The common reproduction is vegetative, with plants forming spreading colonies.

==Distribution and habitat==
The species is distributed throughout eastern North America, from south Eastern Canada south to Florida and Texas, and to Guatemala. It is found growing in dry or moist woods, along stream banks and on sandy slopes.

==Cultivation and uses==
Mitchella repens is cultivated for its ornamental red berries and shiny, bright green foliage. It is grown as a creeping ground cover in shady locations. It is rarely propagated for garden use by way of seeds but cuttings are easy. The plants have been widely collected for Christmas decorations, and over collecting has affected some local populations negatively. The plants are sometimes grown in terrariums.

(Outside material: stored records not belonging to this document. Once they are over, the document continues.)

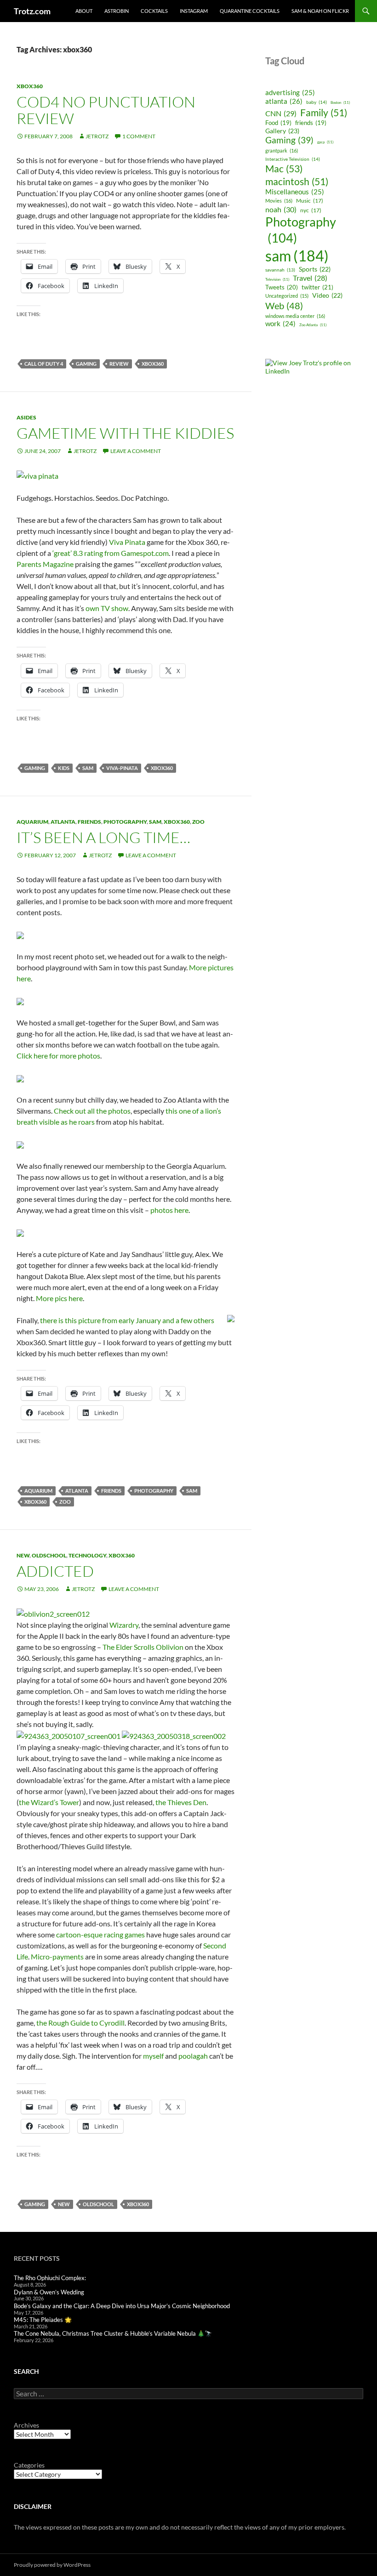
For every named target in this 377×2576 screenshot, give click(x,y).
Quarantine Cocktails (250, 11)
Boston (340, 102)
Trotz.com (32, 11)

The scarlet berries are edible but rather tasteless, with a faint flavour of wintergreen, resembling cranberries (to which they are not closely related). Indigenous American women made a tisane from the leaves and berries that was consumed during childbirth; the Menominees used the leaves for a drink to cure insomnia.

Traditionally, the plant had numerous medicinal uses including as a diuretic (by the Cherokee and Iroquois), a diaphoretic (Cherokee), for women's problems or reproductive issues (Cherokee, Delaware, Iroquois), and as an analgesic or to reduce fever or swelling (Abenaki, Iroquois, Montagnais).